La crisi del 1929 in Italia
La crisi si fece sentire anche in Italia, stravolgendo ogni settore dell'economia e danneggiando pesantemente gli agricoltori, che videro i prezzi dei loro prodotti ridursi progressivamente (quello del grano passò da 130lire il quintale nel 1929 a sole 93lire nel 1933; quello del vino da 112 a 55lire). Altrettanto critica era la situazione del settore industriale, la cui produzione ebbe un consistente tracollo. L'intera vita economica finì così per subire una forte contrazione produttiva, mentre il progressivo aumento della disoccupazione aggravò le già difficili condizioni degli agricoltori, alle cui famiglie appartenevano molti degli operai rimasti senza lavoro.
Il 1929 non fu comunque un anno disastroso per tutti. Alcuni operatori ebbero infatti modo di sfuggire alle drammatiche conseguenze della crisi e, favoriti anche dalla politica protezionistica del governo fascista e dai bassi salari, riuscirono ad accaparrarsi ampi mercati e a monopolizzare alcuni settori produttivi a tutto danno dei consumatori.
Roosevelt e il New Deal
Il "nuovo corso" di Roosevelt (1932-1936)
A risollevare gli Stati Uniti dalla crisi contribuì con tempestività e decisione il nuovo presidente, il democratico Franklin Delano Roosevelt (1882-1945), designato nelle elezioni della primavera del 1932 e confermato in seguito nell'alta carica per altre tre volte, nel 1936, nel 1940 e nel 1944. Coadiuvato da un gruppo di intellettuali, tecnici e docenti universitari, con i quali condivideva alcune moderne concezioni di politica economica, egli elaborò un piano di emergenza chiamato New Deal ("nuovo corso"), in base al quale seppe coraggiosamente abbandonare la concezione tradizionale dello Stato come realtà staccata dal mondo della produzione.

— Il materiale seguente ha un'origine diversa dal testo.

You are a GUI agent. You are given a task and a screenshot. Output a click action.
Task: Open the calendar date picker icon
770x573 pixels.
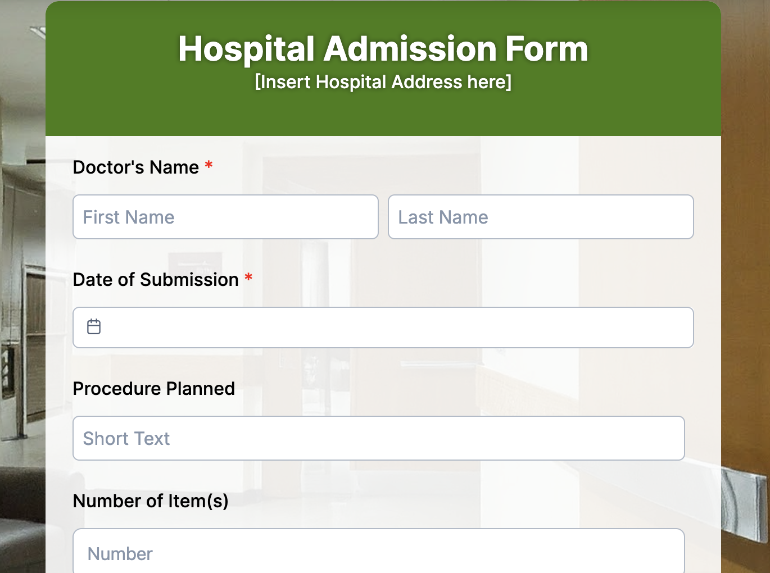(93, 326)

Da un'economia libera a un'economia guidata
Pur accettando l'esistenza del sistema capitalistico, Roosevelt era infatti convinto dell'assoluta urgenza di porre precisi limiti alla crescita senza controlli e all'eccessiva libertà concessa all'iniziativa individuale dai governi repubblicani e sfociata nella crisi del 1929. In questo senso il New Deal ebbe una portata rivoluzionaria nella storia americana, in quanto rappresentò una decisa tendenza ad allontanarsi da un'economia libera di tipo privatistico per adottare un'economia guidata, basata su un energico intervento dello Stato e quindi in aperto contrasto con la legge del mercato.
Un bilancio del New Deal
Roosevelt riuscì con questi sistemi, anche a costo di aumentare il deficit dello Stato, a combattere la disoccupazione. Per favorire la ripresa dell'industria e della produzione, egli, infine, sollecitò con ogni mezzo il mercato, favorendo l'aumento degli stipendi e dei salari e incoraggiando il cittadino agli acquisti. In tal modo, pur in mezzo agli ostacoli opposti alla sua politica dal grande capitale e dalle classi privilegiate, egli riuscì a condurre con risultati positivi la propria battaglia in favore di un diretto intervento del potere pubblico negli affari privati, con la prospettiva di un capitalismo più democratico, riformatore e meno individualista.